_Activity_:
The answer must consist of every line below that holds the word "using".

_Material to process_:

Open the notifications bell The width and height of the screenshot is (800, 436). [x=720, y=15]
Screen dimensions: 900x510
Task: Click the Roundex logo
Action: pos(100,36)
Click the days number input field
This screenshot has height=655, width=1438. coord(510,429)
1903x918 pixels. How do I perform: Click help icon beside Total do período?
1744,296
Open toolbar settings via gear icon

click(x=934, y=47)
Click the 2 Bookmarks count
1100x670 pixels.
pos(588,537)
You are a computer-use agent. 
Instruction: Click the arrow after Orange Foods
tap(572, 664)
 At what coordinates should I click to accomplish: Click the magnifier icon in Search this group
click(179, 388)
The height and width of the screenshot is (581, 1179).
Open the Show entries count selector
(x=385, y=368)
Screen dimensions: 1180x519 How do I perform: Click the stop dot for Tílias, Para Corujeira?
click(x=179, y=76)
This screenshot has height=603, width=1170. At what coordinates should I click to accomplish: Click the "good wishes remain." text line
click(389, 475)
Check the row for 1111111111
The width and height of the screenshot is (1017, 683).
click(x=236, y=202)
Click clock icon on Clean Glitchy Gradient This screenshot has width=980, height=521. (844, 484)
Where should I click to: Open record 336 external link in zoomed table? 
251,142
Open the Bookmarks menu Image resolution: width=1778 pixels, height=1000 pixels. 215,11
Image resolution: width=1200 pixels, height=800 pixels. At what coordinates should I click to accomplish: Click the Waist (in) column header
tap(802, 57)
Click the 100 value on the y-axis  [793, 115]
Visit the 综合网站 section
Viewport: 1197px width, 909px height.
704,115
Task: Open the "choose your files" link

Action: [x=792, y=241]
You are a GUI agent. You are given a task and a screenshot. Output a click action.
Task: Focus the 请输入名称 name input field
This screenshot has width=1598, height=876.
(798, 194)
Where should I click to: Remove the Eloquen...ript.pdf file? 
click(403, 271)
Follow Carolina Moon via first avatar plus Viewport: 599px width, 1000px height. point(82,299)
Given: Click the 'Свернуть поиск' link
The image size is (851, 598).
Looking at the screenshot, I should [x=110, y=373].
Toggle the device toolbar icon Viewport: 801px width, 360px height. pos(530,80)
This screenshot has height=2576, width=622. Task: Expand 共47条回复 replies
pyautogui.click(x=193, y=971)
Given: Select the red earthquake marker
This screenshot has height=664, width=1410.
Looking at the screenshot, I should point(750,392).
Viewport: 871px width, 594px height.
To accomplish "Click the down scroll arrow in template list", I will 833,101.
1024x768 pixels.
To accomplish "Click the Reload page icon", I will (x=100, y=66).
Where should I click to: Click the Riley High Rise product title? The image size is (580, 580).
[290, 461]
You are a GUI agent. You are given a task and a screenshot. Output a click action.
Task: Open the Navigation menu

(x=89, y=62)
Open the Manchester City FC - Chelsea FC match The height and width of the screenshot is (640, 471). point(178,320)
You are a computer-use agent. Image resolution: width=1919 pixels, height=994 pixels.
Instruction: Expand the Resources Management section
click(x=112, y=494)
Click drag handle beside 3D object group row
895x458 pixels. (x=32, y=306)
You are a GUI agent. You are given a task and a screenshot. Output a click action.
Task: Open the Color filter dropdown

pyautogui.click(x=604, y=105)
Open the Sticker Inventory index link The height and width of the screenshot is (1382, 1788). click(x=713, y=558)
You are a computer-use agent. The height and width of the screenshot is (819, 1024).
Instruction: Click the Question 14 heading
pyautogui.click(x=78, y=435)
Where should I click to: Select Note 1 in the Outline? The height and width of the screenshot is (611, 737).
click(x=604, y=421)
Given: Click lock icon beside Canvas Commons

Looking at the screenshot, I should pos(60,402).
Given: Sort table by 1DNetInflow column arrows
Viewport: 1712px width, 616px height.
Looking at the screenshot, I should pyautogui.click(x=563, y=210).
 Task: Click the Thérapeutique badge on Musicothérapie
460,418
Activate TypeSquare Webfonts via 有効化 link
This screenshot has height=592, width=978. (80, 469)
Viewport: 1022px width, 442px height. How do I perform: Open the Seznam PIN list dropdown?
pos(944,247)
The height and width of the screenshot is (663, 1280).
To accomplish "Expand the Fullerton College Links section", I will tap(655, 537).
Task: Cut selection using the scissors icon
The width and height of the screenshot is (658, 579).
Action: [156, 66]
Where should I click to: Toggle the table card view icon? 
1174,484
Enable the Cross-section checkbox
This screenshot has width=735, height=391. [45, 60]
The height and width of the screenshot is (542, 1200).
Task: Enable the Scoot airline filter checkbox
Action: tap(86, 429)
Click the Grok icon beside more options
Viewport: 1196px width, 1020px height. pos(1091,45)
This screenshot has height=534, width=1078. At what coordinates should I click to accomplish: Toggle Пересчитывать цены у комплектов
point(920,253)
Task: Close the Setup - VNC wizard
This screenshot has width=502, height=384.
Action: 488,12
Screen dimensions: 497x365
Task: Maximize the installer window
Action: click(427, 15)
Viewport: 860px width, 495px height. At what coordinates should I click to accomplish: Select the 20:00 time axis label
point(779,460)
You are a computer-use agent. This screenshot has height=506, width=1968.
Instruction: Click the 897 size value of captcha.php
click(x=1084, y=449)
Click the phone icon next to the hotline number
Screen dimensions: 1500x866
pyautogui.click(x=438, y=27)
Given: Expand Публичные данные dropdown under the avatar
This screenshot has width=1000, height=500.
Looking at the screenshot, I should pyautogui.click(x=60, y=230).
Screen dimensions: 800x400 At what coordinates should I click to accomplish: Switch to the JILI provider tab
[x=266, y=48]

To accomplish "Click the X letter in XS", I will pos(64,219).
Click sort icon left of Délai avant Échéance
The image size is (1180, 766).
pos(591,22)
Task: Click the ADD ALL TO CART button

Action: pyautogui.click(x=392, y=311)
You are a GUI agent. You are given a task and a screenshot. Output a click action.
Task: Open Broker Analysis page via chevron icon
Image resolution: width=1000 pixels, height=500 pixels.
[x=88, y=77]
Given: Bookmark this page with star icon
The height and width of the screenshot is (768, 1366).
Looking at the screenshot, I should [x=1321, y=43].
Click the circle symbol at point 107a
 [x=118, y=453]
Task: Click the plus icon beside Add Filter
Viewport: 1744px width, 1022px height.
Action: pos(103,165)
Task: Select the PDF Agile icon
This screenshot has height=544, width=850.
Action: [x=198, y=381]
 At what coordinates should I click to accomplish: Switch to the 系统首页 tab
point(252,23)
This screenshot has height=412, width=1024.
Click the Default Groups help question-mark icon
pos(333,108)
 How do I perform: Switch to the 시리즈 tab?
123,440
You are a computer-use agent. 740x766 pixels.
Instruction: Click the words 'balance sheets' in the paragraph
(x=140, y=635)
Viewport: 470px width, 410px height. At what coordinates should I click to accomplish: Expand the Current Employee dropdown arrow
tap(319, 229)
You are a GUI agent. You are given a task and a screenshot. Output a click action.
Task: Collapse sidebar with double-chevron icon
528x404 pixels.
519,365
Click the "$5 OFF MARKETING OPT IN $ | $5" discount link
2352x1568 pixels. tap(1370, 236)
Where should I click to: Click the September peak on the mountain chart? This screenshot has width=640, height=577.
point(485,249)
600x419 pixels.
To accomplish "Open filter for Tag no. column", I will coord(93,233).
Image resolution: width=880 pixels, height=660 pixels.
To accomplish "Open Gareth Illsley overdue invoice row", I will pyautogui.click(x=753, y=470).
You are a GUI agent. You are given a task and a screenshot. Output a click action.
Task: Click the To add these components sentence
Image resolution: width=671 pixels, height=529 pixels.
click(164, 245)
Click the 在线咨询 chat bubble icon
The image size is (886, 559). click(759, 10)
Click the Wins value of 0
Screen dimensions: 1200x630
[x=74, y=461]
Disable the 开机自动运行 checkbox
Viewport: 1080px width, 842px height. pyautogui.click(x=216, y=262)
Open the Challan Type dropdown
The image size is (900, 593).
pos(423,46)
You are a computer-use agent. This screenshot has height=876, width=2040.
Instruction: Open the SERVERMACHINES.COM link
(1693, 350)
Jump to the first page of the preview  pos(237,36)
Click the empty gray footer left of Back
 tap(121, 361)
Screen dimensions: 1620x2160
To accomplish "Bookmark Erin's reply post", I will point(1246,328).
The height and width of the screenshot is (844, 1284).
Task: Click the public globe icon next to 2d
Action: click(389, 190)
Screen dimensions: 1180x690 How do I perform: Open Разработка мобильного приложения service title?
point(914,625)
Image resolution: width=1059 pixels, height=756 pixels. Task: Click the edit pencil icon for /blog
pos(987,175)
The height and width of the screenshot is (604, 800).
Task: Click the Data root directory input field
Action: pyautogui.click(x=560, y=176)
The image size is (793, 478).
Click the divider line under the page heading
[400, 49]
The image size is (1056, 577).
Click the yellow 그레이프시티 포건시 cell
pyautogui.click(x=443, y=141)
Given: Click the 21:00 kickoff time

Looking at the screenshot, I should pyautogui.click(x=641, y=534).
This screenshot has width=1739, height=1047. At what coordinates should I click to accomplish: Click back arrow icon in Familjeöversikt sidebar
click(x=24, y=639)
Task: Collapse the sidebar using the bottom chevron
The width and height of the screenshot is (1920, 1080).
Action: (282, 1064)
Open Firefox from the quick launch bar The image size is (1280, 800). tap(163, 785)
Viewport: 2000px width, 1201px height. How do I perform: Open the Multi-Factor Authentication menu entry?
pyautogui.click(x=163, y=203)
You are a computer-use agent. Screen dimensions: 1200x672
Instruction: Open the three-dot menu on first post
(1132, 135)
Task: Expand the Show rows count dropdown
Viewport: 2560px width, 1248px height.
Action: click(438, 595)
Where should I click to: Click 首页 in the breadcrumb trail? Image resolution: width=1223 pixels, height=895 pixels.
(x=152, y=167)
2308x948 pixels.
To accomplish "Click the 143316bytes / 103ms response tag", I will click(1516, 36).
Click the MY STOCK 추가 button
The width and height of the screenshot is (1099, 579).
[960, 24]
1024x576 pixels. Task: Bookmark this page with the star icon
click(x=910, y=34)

_Task answer_:
Task: Cut selection using the scissors icon
Task: Collapse the sidebar using the bottom chevron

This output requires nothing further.